Ugh, please don't start with this idiological hard headedness. There are reasons why other languages are being used. There are tradeoffs as well, and I am not saying Rust should forget it's roots in low level systems development. However if Rust is meant to become a modern language with a future, it does have to think about how it can utilize ideas from the "top-down" OOP world.
I have programmed in quite a few languages by now, in order, C++, Haskell, Rust, Java, Go and here and there I looked at some Javascript and python. All languages are basically just different ways of writing algorithms, using data structures. They all have different approaches to making this as simple and efficient as possible, with different priorities.
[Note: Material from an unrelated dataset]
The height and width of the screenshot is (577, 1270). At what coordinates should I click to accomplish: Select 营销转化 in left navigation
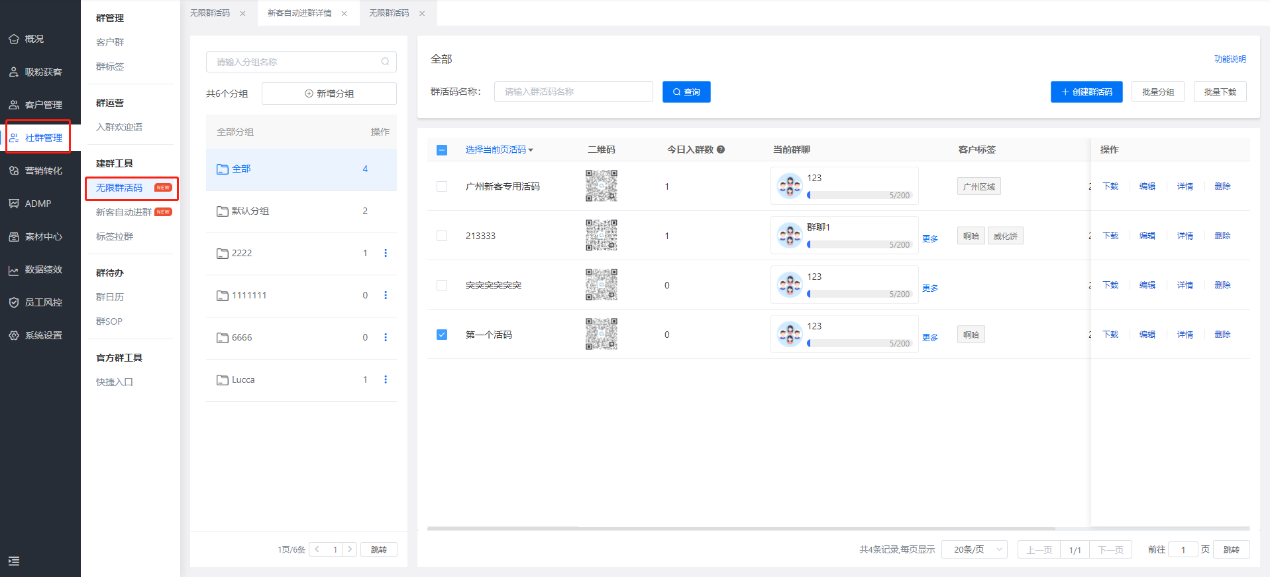(x=42, y=171)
Some languages leave a lot of control to the programmer, because many simplifications are inefficient. Other languages are okay with being inefficient, and prioritize ergonomics.
Rust is definitely coming from the bottom-up, low-level, control > ergonomics side of the spectrum, and that is the right way to be, because it's efficient. However it can be unproductive, which is also where a lot of bad reputation for such languages comes from in the industry. It is unproductive when top performance is not one of your priorities, which is almost always the case for new projects, except for games.
The top-down languages come from the human's perspective, not from the computer's one. After all, a programming language is a human-computer interface. Any language which is supposed to be adopted by a lot of programmers, also needs to be accessible for humans. I'm not talking about ecosystems or documentations, but actual language grammar and syntax. Rust does a great job at this mostly, especially considering that it is as performant as C++. I am just saying, Rust could strive to become even more ergonomic, especially at the object-relational level, and it would turn out a little more similar to C# or Java, and it would be more appealing to many not-so-technical programmers.
Those languages give humans tools for describing concepts and ideas, not computer programs. People think of "things with shapes and abilities". You want to be able to define classes of objects, types of objects, however you may call them, and also classes of classes, or types of types, basically non-terminal type definitions. Think Java abstract classes or C++ template specializations. Types are nothing else but the set of all objects/data structures with this specific shape, and humans want to be able to easily narrow down or extend those sets, because the real world is complex like that. You want to write functions which can take anything with only very specific properties. Rust does this with traits, Java with abstract classes. Traits are doing a great job for generics, but they do not help you structure your objects, they only build the interfaces between them. Often libraries do not use traits extensively, which makes the library hard to expand on, because Rust's type system is strong and hardly allows for anything abstract unless the generic interface is explicitly defined. You can't just derive from a public class, and you can't just make an existing class abstract by changing some keywords around, to use your own type with all of the libraries code. Object orientation in Java is pretty neat, I will have to give it that. It would be nice to have such a system in Rust, of course as minimally as possible.